- _Records for processing_:
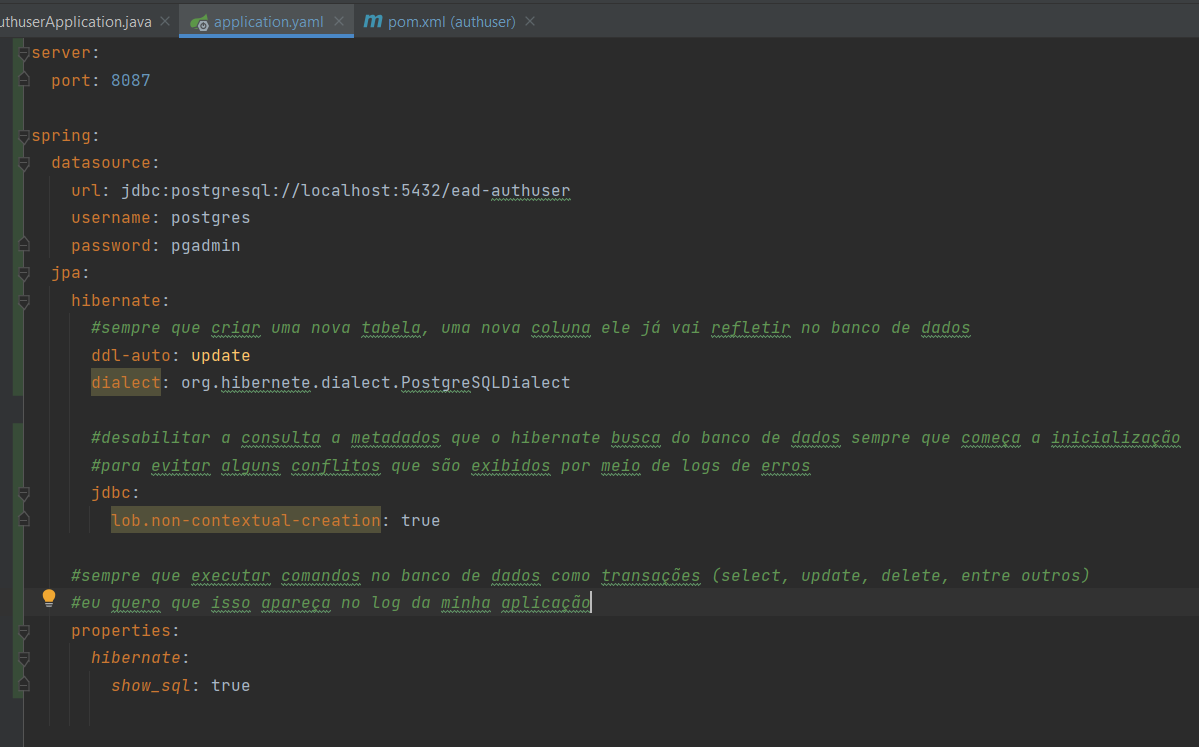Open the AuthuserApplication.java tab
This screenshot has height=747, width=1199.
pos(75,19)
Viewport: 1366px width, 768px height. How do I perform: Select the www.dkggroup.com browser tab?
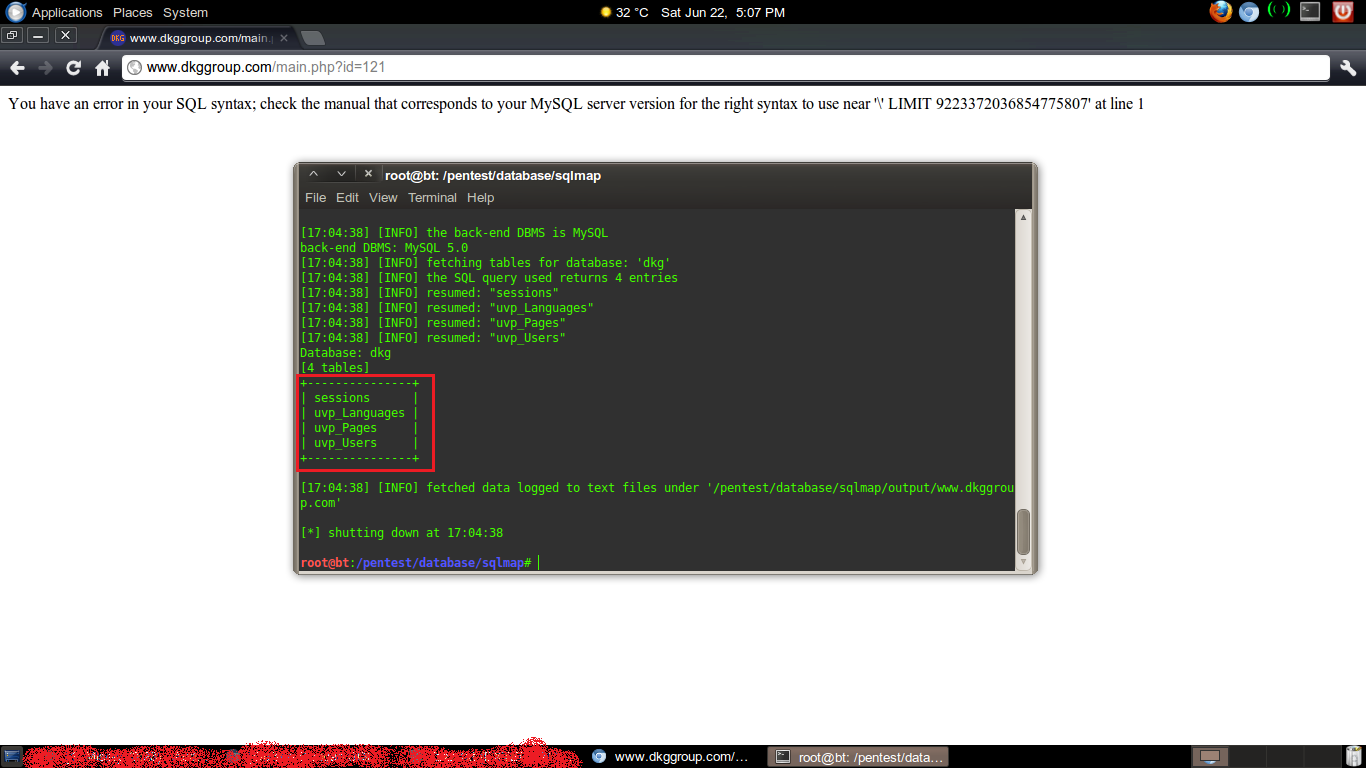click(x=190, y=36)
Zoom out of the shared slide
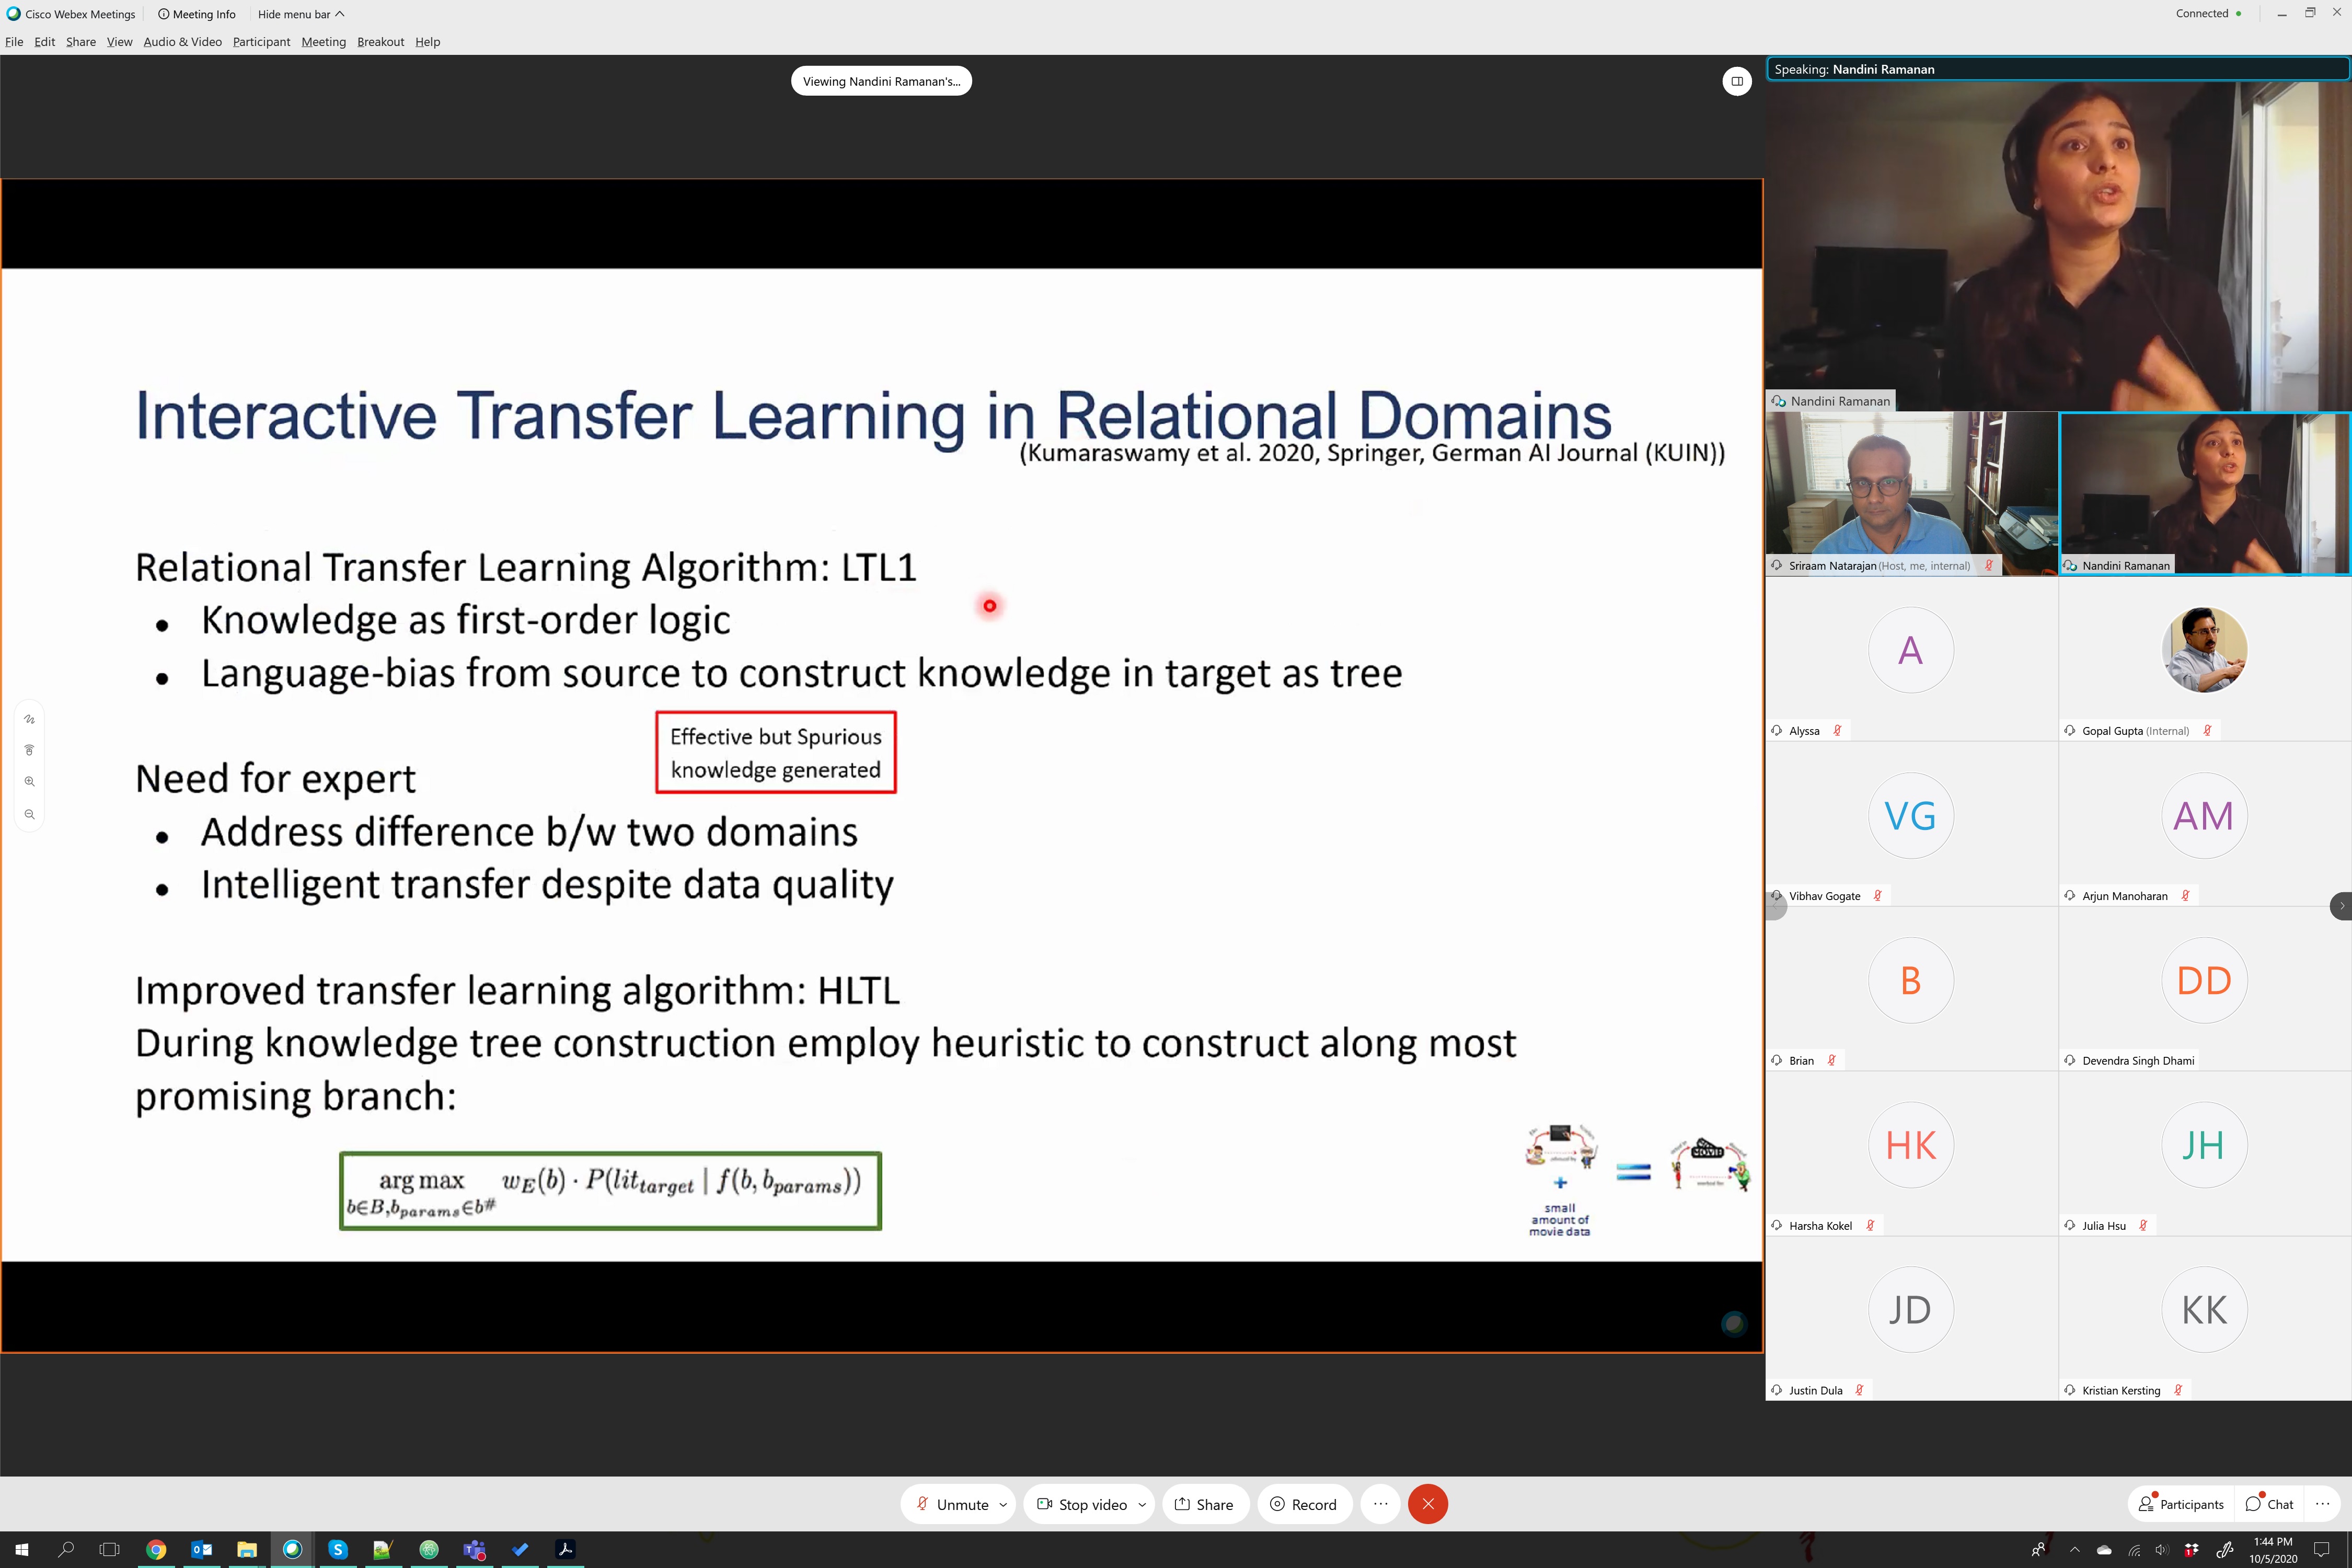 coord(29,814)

- _What you need to do_:
Turn the rows above into a numbered list, one line per item, leaving out blank lines and the pictures.

- _Result of the exercise_:
1. Open the AuthuserApplication.java tab
2. This screenshot has height=747, width=1199.
3. pos(75,19)
4. Viewport: 1366px width, 768px height. How do I perform: Select the www.dkggroup.com browser tab?
5. click(x=190, y=36)
6. Zoom out of the shared slide
7.  coord(29,814)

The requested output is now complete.